La présence de cette maladie dans notre zone d’étude peut être expliquée par la reconstitution par les aviculteurs de leur cheptel aviaire à partir des rescapés qui sont considérés comme résistants aux maladies, par différentes conduites d’élevage existantes dans le milieu. En effet, le système d’aviculture villageoise est caractérisé par la promiscuité d’espèces, la divagation et le non-respect de règles de biosécurité (vente, consommation, rejet de cadavres ou d’abats dans les ordures, etc.).
Tous les signes cliniques avancés ne correspondent pas à la pseudo-peste aviaire car d’autres maladies comme l’influenza aviaire, la bronchite infectieuse, le choléra aviaire, la coccidiose peuvent présenter le même tableau clinique.
CONCLUSION
Notre travail avait pour but d’évaluer la prévalence de la maladie de pseudo-peste aviaire au près des aviculteurs de Yangambi tout en évaluant aussi la manière dont ils conduisent leur exploitation.
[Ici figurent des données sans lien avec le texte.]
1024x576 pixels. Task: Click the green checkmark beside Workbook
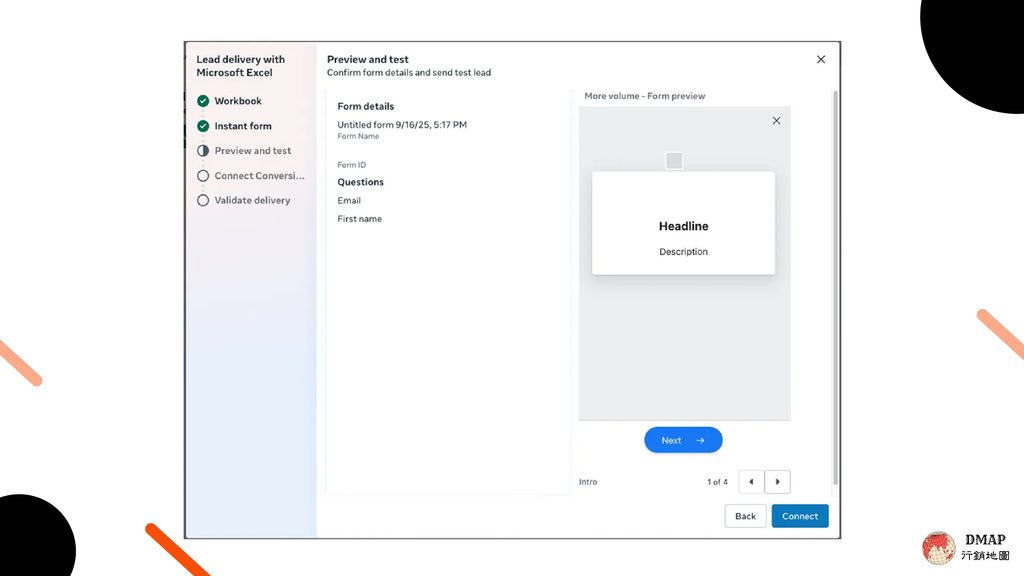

Un échantillon de 25 aviculteurs par quartier ayant au moins 10 volailles et une expérience de 2 ans a été enquêté dans la zone d’étude. Un questionnaire préalablement établi nous a servis pour interviewer nos enquêtés.
Les résultats obtenus ont montré une prédominance légère des hommes qui pratiquent l’aviculture dans notre zone d’étude. La majorité des éleveurs ont un niveau d’étude secondaire et ne sont pas informé de la prise en charge médicale de leurs animaux. Nous avons observé une précarité dans la conduite de l’élevage (la promiscuité d’espèces, la divagation et le non-respect de règles de biosécurité, la non vaccination des poules) dans notre zone d’étude d’où notre première hypothèse est confirmée.
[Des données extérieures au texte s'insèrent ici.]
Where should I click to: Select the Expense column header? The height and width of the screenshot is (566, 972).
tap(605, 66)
Avec les signes cliniques qui ont été décrit par les aviculteurs, la maladie de Newcastle reste une menace sérieuse pour ces derniers. Le calendrier annuel épidémiologique nous fait observer deux pics épizootiques avec une incidence élevée entre juin (85%) et juillet (73%). Et ces mois où il y a une forte prévalence de cette maladie coïncide avec la fin de petite saison de pluie et le début de la petite saison sèche. D’où notre deuxième hypothèse est partiellement confirmée.